--- START ---
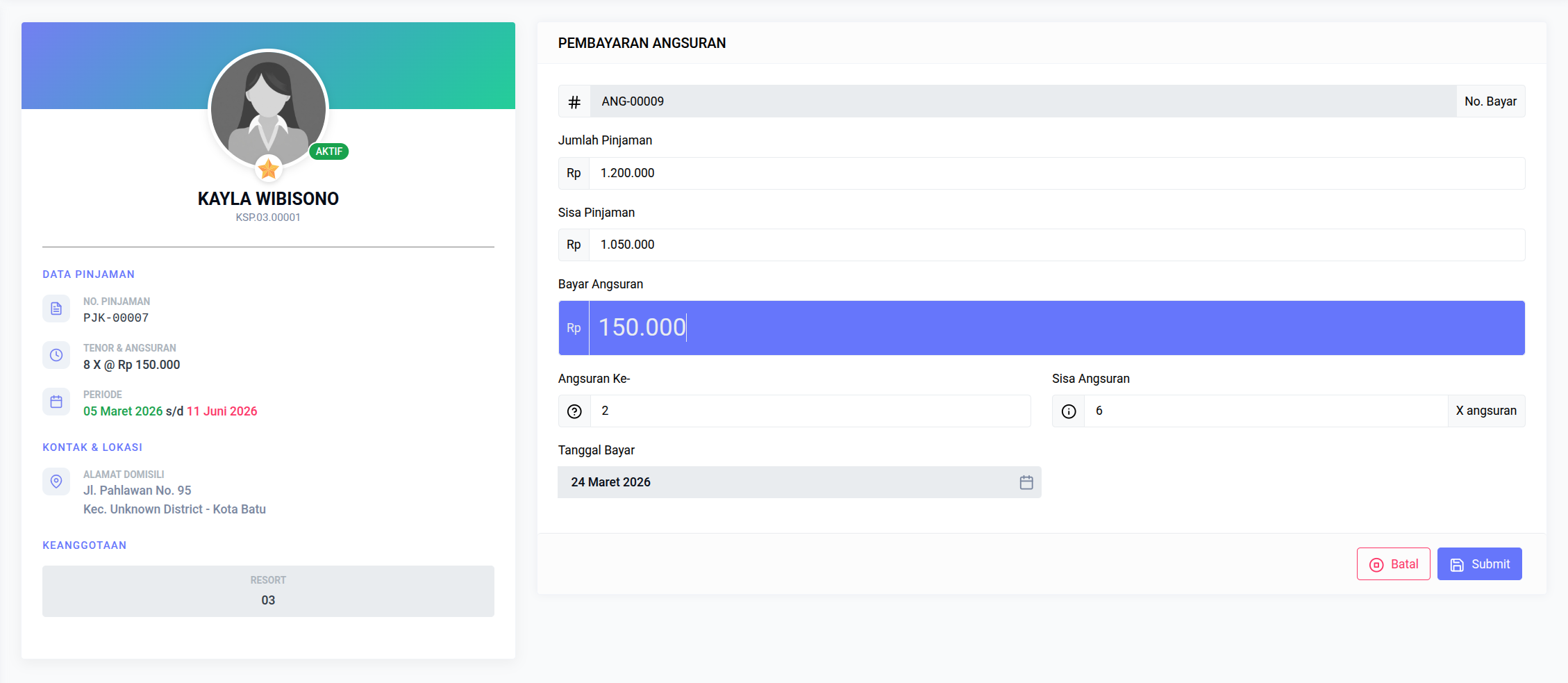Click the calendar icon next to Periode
--- END ---
--- START ---
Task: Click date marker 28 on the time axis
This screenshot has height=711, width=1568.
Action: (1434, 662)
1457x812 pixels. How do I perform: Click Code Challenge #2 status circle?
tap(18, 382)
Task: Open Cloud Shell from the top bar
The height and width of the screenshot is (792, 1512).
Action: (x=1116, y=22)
--- END ---
--- START ---
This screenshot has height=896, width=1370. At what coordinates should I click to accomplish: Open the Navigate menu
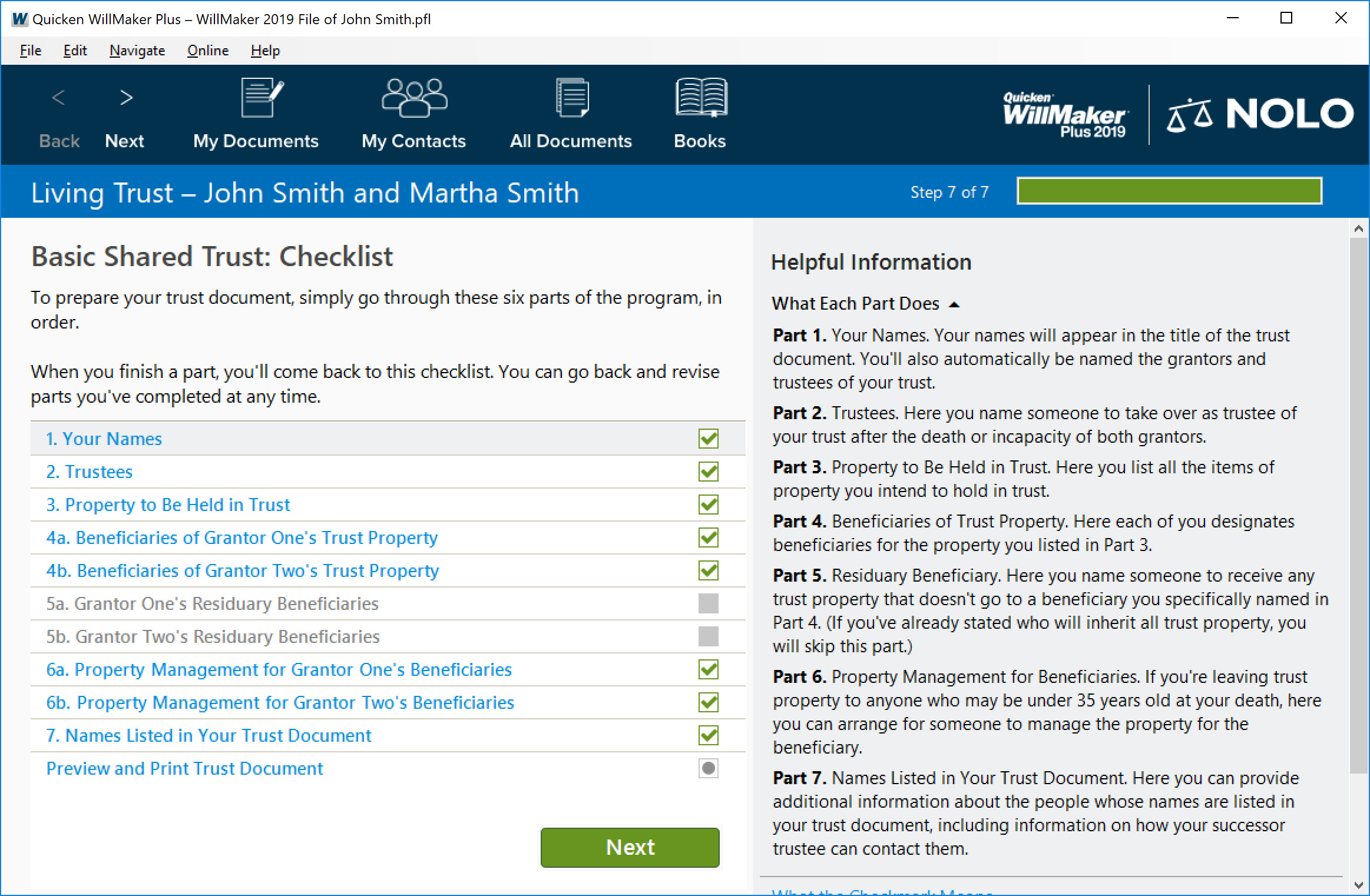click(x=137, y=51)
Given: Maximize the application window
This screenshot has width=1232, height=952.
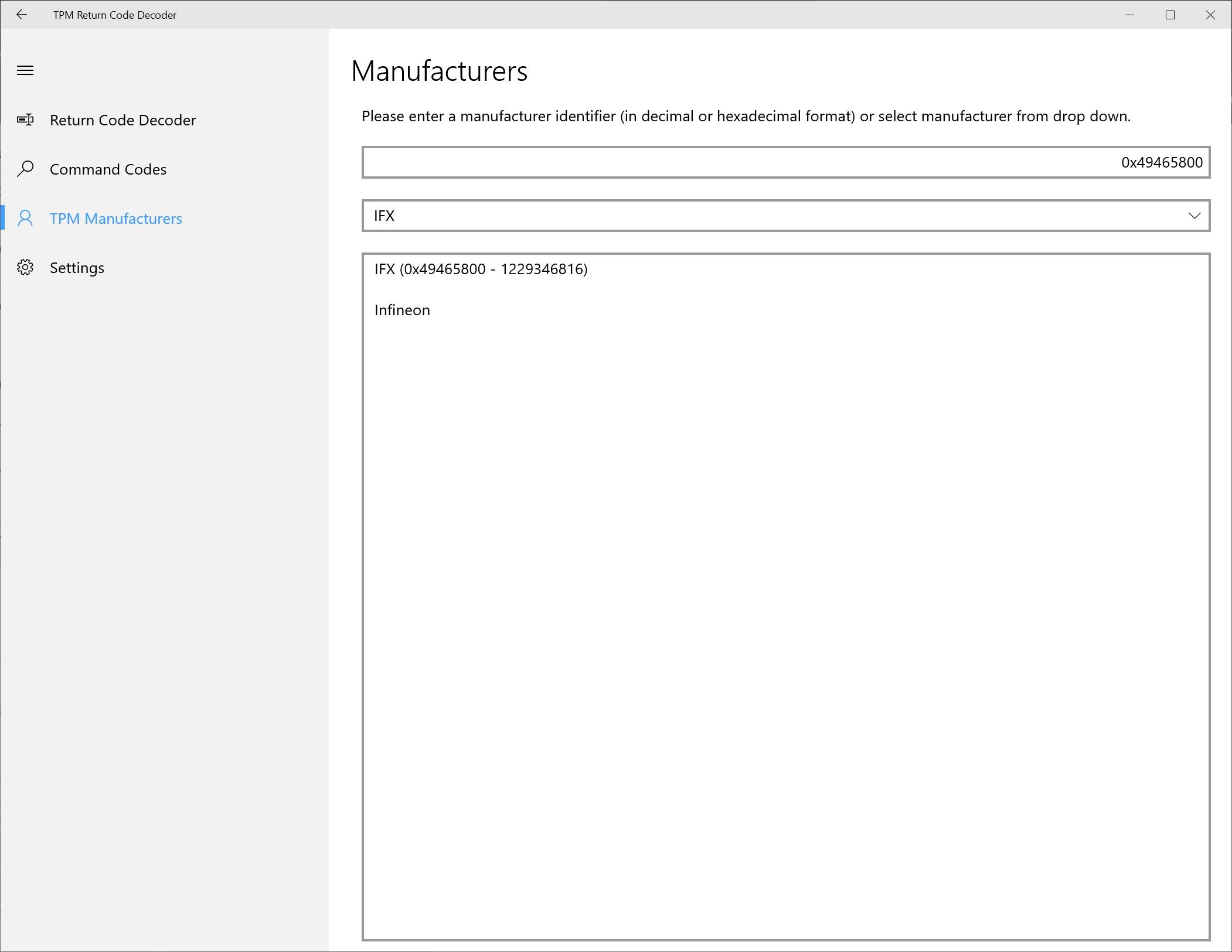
--- END ---
__Task to carry out__: Your reply should hold nothing but the lines above, from the one containing "This screenshot has height=896, width=1370." to the one containing "This screenshot has width=1232, height=952.", reproduced exactly minus the pictures.

__Task result__:
This screenshot has height=896, width=1370. At what coordinates should I click to accomplish: Open the Navigate menu
click(x=137, y=51)
Given: Maximize the application window
This screenshot has width=1232, height=952.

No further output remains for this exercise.